Saturday, February 26, 2022

Blue Bloods: "Allegiance" (Panda Productions, CBS-TV, aired February 25, 2022)


by Mark Gabrish Conlan • Copyright © 2022 by Mark Gabrish Conlan • All rights reserved

After The Endgame I switched channels and watched a Blue Bloods episode called “Allegiance,” which in spite of being weighed down by the three-storyline plot structure is by far the most literate and intelligent police show on TV next to Dick Wolf’s Law and Order multi-series. The show’s central conceit that one Irish-American family, the Reagans, has made the New York Police Department essentially a family business (the current police commissioner is the son of the former police commissioner, and virtually his entire family, including his in-laws as well as his kids, are also on the force or otherwise involved in law enforcement as assistant district attorneys) gets a bit tiresome and hard to take, but overall this show is well-written and well-acted. Tom Selleck, the series star, is one of those actors who’s got better dramatically as his looks have faded; I never thought he was all that sexy (unlike my late partner John Gabrish, who had a huge poster of Tom Selleck as Magnum, P.I. on his door when I first tricked with him), but I was sorry that John G. died seven years before Selleck made a film, In & Out, in which he played a Gay man. The show dealt with various plot lines, including the on-air murder of a female talk-show host who looked on her way to becoming the next Oprah or Ellen; a police officer who is shot in his own apartment over his son’s involvement with drug gangs; and a plot line in which a cop who’s a part of the Reagan family overhears a conversation between a woman he’s tricking with and her employer, a corrupt attorney who’s using her to keep a witness from testfyinig against one of his Mobbed-up clients.

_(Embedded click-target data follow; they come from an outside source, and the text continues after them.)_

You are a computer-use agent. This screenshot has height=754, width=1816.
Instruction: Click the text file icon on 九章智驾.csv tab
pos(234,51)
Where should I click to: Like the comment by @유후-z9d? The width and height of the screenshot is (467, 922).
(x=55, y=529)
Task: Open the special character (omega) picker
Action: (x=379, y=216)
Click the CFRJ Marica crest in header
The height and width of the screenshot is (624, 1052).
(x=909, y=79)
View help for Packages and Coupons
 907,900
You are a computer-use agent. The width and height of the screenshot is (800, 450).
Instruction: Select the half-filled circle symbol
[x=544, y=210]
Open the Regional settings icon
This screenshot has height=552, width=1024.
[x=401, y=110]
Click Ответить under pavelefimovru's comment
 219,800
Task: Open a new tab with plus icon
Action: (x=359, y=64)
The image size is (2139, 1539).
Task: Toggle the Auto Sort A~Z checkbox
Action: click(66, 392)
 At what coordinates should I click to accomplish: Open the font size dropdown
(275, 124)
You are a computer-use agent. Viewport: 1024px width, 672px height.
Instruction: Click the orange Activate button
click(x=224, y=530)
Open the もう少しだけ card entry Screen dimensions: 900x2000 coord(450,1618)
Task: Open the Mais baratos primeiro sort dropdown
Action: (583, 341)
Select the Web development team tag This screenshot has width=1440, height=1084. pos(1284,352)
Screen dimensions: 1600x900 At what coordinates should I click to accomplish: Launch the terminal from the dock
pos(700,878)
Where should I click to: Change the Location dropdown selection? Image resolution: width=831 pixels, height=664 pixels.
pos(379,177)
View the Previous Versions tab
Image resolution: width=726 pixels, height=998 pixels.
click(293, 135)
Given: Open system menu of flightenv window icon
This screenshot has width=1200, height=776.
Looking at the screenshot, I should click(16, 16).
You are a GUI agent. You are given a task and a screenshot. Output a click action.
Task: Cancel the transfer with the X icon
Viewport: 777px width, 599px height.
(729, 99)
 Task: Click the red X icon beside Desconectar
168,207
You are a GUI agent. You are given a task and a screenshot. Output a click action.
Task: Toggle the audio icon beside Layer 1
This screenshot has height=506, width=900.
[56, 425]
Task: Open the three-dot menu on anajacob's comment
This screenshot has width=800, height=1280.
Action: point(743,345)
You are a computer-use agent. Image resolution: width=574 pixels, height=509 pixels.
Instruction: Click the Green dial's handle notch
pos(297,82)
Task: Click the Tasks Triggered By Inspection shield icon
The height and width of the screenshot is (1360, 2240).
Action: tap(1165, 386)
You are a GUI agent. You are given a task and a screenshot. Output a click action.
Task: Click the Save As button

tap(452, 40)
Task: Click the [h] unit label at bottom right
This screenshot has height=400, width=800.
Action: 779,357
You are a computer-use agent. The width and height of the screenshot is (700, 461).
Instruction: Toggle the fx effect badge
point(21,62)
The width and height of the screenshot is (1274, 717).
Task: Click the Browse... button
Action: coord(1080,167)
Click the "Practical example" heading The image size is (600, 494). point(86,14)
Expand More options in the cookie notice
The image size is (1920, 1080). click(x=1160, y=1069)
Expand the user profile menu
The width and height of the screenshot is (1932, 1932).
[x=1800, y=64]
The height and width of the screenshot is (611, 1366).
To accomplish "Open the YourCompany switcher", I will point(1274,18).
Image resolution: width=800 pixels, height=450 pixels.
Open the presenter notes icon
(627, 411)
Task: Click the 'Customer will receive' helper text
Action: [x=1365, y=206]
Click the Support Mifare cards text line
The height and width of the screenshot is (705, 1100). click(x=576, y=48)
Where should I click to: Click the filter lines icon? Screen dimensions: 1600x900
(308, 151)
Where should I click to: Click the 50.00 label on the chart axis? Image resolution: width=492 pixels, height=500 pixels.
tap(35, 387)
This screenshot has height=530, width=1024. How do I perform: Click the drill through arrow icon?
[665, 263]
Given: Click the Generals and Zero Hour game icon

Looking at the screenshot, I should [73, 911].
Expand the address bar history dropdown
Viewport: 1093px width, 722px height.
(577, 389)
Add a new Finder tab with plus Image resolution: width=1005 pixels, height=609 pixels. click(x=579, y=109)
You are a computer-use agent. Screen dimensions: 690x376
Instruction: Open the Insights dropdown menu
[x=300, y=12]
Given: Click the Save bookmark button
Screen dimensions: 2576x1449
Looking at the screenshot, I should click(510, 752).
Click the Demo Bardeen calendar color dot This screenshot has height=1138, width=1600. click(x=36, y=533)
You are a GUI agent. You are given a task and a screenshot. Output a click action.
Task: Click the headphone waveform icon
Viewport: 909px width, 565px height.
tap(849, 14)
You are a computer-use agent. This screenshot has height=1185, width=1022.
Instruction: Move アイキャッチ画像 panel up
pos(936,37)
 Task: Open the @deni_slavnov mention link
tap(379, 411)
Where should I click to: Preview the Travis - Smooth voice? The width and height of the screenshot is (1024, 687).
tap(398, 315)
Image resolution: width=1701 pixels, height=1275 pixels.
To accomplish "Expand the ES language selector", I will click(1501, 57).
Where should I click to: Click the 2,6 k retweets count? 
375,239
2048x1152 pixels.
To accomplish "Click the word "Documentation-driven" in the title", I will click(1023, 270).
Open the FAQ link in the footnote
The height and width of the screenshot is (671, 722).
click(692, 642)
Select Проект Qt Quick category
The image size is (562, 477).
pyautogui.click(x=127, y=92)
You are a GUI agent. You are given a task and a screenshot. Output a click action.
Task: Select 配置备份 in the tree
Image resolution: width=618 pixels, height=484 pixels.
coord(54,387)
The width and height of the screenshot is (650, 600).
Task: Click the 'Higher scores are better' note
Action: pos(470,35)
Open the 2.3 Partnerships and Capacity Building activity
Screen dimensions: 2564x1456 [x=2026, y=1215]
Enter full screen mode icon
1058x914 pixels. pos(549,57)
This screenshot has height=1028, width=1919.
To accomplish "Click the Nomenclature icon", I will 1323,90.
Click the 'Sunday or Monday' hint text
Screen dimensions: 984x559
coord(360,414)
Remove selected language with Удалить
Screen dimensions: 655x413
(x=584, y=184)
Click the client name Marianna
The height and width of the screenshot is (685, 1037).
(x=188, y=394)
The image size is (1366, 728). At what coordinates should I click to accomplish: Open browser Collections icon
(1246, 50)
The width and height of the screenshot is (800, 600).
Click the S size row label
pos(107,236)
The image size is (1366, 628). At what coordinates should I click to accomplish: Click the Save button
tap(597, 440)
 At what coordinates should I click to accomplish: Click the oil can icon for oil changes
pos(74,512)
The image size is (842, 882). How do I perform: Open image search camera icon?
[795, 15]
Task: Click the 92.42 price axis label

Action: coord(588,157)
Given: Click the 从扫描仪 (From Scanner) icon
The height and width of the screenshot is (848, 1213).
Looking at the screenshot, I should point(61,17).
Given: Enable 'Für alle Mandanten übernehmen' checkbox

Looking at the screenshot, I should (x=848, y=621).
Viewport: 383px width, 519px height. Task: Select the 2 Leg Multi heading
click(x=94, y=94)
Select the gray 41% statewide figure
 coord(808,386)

Eventually it turns out that the surprisingly unattractive husband of the glamorous talk-show host hired her personal assistant to kill her by spiking her coffee with something containing nuts, to which she was allergic (the cops also interview a former assistant who had written a tell-all book about her time with the host’s show, ahd who had tried to blackmail her into paying her a lot of money not to publish the book; they arrest her for blackmail but realize she had nothing to do with the murder). Police commissioner Frank Reagan (Tom Selleck) gives the veteran cop an ultimatum – either make his drug-addicted and gang-connected son move out or turn in his badge and gun. The police rescue the girlfriend of the cop just as she’s being kidnapped by the gang who want to keep her from testifying, and a running character who’s the wife of one of the Reagans on the force takes the police sergeant’s exam and aces it, but then decides he really doesn’t want to be a sergeant after all because he still wants to work cases “live” instead of being stuck behind a desk. Blue Bloods is a nicely written show – though the producers have tied themselves in knots by linking themselves into the three-storylines-per-episode format and I think the show would be better if each episode focused on one crime the way Dick Wolf and his producers and show runners have.